While digital advertising platforms have struggled this year as demand growth has slowed, ad tech businesses have been more resilient. Advertisers and publishers rely on ad tech platforms to automate bidding and campaigns, and one small-cap ad tech stock that has continued to deliver strong results in a challenging economy is Perion Network (PERI -1.18%).

Perion operates largely through its intelligent hub, which connects brands with publishers to make advertising more efficient and increase return on investment for both brands and publishers. It also offers premium, value-added service like a "connected cart" that allow shoppers to scan a Connected TV ad to purchase a product with a QR code. And it offers live picture-and-picture advertising during a sports event that can be shown without disrupting the viewing experience.

The company has also introduced a new cookie-less tracking technology called SORT, which is gaining rapid adoption with customers, including Mercedes, in the most recent quarter. SORT positions Perion well for when Google ends third-party cookies on Chrome, which is expected to happen in 2024.
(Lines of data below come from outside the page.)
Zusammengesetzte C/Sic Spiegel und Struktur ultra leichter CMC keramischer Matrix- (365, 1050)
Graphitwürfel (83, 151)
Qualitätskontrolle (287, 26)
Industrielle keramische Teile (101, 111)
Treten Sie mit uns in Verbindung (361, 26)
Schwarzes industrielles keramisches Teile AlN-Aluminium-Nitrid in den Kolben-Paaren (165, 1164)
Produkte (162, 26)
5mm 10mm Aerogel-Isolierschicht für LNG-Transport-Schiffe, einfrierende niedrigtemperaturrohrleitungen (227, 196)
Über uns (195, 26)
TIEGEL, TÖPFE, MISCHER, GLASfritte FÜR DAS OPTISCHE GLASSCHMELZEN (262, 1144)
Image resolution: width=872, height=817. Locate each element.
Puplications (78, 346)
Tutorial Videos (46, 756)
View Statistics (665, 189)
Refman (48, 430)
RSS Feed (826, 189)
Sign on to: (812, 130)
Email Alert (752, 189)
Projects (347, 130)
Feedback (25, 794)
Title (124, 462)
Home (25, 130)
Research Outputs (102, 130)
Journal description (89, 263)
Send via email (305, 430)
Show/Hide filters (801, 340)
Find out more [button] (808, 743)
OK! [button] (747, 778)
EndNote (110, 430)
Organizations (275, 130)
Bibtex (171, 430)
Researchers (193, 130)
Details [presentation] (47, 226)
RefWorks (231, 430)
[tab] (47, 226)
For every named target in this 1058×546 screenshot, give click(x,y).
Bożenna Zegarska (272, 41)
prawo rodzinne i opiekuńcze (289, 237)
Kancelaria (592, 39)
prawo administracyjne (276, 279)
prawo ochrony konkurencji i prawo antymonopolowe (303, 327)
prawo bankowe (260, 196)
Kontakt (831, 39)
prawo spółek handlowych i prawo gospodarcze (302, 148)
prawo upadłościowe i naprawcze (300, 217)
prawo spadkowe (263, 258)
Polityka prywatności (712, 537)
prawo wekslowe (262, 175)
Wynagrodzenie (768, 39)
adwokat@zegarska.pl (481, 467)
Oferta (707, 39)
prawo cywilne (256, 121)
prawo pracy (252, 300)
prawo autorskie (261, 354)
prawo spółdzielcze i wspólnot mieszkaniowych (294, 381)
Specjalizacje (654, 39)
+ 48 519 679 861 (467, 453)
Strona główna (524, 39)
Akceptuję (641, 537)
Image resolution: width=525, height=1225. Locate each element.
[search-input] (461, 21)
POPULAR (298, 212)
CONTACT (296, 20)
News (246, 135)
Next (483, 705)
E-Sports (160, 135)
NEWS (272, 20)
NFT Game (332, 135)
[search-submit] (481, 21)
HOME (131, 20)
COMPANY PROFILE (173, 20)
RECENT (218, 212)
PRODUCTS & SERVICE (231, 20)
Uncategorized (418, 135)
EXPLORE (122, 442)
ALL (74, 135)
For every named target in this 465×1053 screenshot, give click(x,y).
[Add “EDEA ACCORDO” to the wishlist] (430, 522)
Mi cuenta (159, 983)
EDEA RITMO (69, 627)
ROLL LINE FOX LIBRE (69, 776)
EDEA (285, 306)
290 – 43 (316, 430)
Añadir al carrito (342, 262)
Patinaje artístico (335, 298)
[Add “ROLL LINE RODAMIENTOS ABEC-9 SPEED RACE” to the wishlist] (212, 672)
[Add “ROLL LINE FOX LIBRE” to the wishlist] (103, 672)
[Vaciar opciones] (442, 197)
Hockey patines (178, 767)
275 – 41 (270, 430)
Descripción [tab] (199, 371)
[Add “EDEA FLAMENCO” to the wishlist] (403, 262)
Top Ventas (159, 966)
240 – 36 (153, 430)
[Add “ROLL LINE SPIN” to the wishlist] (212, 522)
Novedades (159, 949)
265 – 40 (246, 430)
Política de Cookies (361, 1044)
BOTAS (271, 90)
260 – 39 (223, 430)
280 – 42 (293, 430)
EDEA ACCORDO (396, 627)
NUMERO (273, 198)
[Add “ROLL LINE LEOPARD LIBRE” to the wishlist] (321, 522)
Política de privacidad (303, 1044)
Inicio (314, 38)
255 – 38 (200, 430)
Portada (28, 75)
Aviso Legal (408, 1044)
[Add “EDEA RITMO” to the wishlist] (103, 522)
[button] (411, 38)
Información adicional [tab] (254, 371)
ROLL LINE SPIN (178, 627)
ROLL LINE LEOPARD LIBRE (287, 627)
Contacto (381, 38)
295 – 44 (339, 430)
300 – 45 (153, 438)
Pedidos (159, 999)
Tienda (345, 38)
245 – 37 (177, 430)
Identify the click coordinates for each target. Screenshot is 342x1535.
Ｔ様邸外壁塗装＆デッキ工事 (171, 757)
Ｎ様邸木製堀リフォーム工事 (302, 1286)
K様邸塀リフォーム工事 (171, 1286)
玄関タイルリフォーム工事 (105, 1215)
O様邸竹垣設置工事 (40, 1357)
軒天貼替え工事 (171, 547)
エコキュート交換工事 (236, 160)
The small-cap stock already released preliminary results for the third quarter, showing off 31% revenue growth to $158 million, while adjusted EBITDA jumped 76% to $31 million, giving it a 20% adjusted EBITDA margin.

Because Perion is still a small company, it could grow rapidly even in a challenging macro environment, as it's much easier for it to grow by gaining market share than it is for a company like Alphabet.

Despite its rapid growth and profitability, the stock is cheap at a P/E ratio of just 16. If it can maintain its growth rate through the coming quarters, the stock could move a lot higher as it gains credibility from investors.